Alessandro Astolfi joins KAUST as professor of computer and electrical engineering

3 min read ·

Alessandro Astolfi arrives at KAUST with a body of work that has reshaped how engineers approach the analysis and control of nonlinear systems.

About

Alessandro Astolfi joins the KAUST Computer, Electrical and Mathematical Sciences and Engineering (CEMSE) Division after nearly 30 years at Imperial College London in the United Kingdom, where he led the Control and Power Research Group for over a decade.

Astolfi’s work contends with a fundamental question: How do you reliably shape the behavior of a complex system, be it a group of robots, the power grid, a fleet of autonomous vehicles, or a biological network, especially when these are poorly modeled or partially uncertain? The answer lies in his specialty: nonlinear control theory, the science of making complex systems behave as intended via feedback.

A pioneer in model reduction, Astolfi has demonstrated how simplified mathematical representations of complex systems can be used for prediction, estimation, control and optimization.

His Immersion and Invariance control framework is now a standard reference in the field, with applications spanning robotics, power electronics, aerospace, automotive and biomedical systems.

“Throughout my career, a central objective has been the development of algorithms and methods that require modest computational resources and scale effectively with the system’s size. This is crucial for their implementation on today’s complex, large-scale, interconnected systems,” he said.

“The conceptual thread running through all of my research is the use of geometric intuition and abstract notions, such as interconnection, invariance, coordinates, and energy. These provide a unifying framework for understanding nonlinear control systems and for designing control methodologies that are both theoretically rigorous and practically impactful.”

Rome, Zurich and KAUST

Astolfi graduated in electronic engineering from the University of Rome “La Sapienza” in 1991. He then earned a master’s degree in information theory and a Ph.D. with Medal of Honor from ETH Zurich in 1995 for his work on discontinuous stabilization. He completed a second doctorate in nonlinear robust control later that year at La Sapienza. In his career, he also held professorial positions at the Politecnico di Milano and at the University of Rome Tor Vergata.
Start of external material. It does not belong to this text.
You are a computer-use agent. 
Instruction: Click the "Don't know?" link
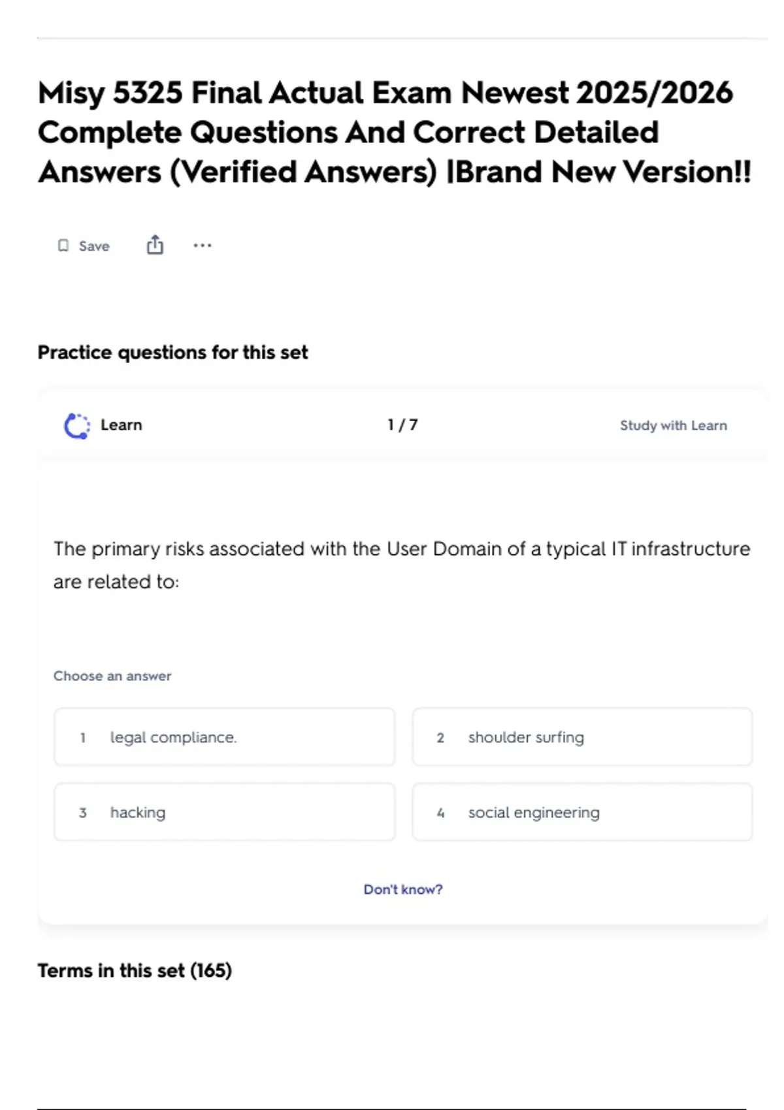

“From an early stage, I was captivated by how mathematical principles could describe and predict the behavior of real-world systems. There wasn’t a single eureka moment; rather, it was a series of experiences, studying engineering and mathematics, tackling challenging problems in dynamics and control, and discovering the beauty of nonlinear systems, that shaped my career.”
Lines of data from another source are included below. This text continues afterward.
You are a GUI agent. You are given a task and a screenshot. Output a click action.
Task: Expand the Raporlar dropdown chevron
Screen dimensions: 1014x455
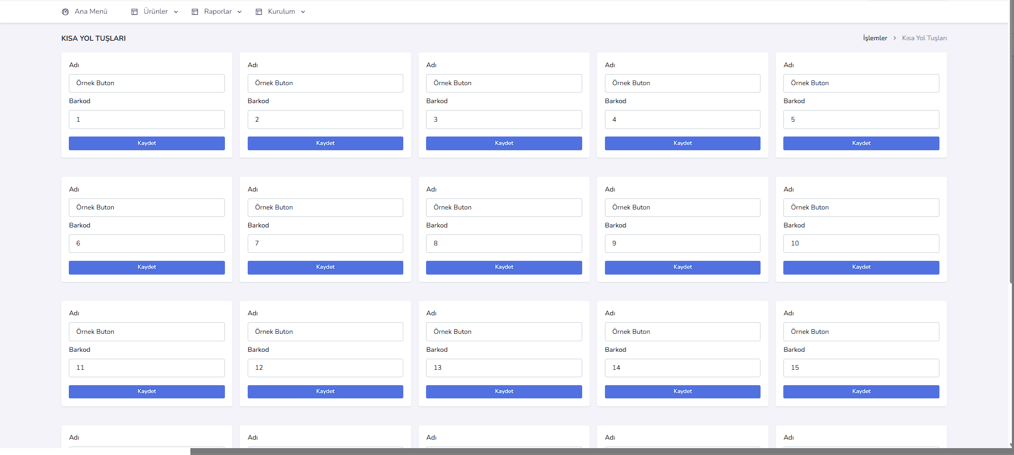[x=240, y=12]
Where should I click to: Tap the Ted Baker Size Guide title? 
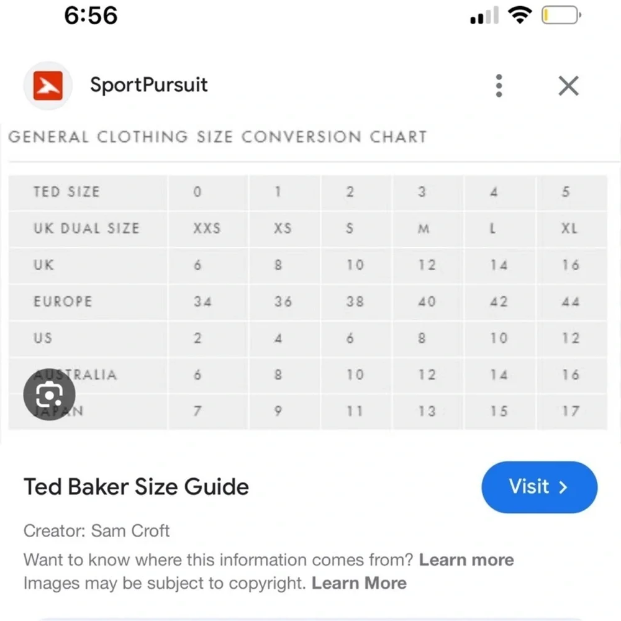[x=136, y=486]
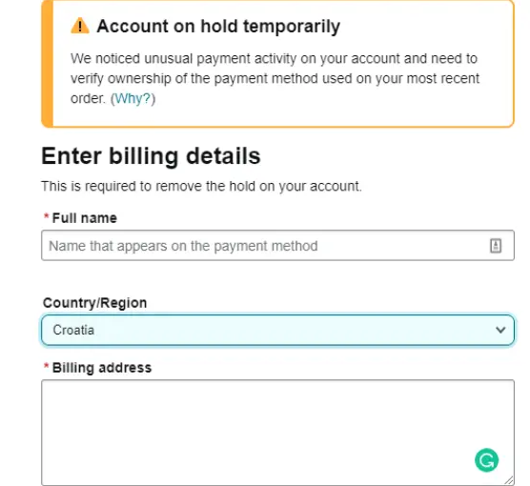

An IFAC and IEEE fellow, Astolfi is drawn to KAUST’s ambition, resources, and intellectual openness. He also values the collaborative environment, which allows him to work with colleagues across applied mathematics, electrical and mechanical engineering, and computer science.

“KAUST is young enough to be shaped by those who join it, which is what makes it genuinely distinctive. It invests deeply in fundamental science while maintaining a clear and strategic focus on impact and society.”

The next frontier

When asked about the frontier of his field, Astolfi points to a central challenge: the use of powerful theoretical tools to shape the behavior of large-scale, poorly modeled, nonlinear and uncertain systems. Real-world systems, from water and power networks to autonomous vehicles and smart infrastructure, underscore the widening gap between theory and practice. At KAUST, he intends to delve deeper into model reduction, optimal control, and observer design, leveraging the University’s interdisciplinary environment to bring theory closer to practice.

“Developing modeling, control and estimation strategies that are both mathematically rigorous and computationally efficient remains an open challenge. It is one I intend to pursue rigorously at the University. The ability to exchange perspectives and collaborate with colleagues who offer complementary skills gives my work greater depth, broader impact and faster translation into practical solutions.”

His advice for emerging researchers is clear: resist narrowness. In his experience, problems that seem too difficult are often the most worthwhile.

“Do not be deterred by problems that look too hard. Cultivate both depth and breadth: master your core area while remaining open to new concepts, technologies and approaches. Embrace rigorous thinking, but always consider how your work can make an impact. Above all, remain curious, resilient and passionate.”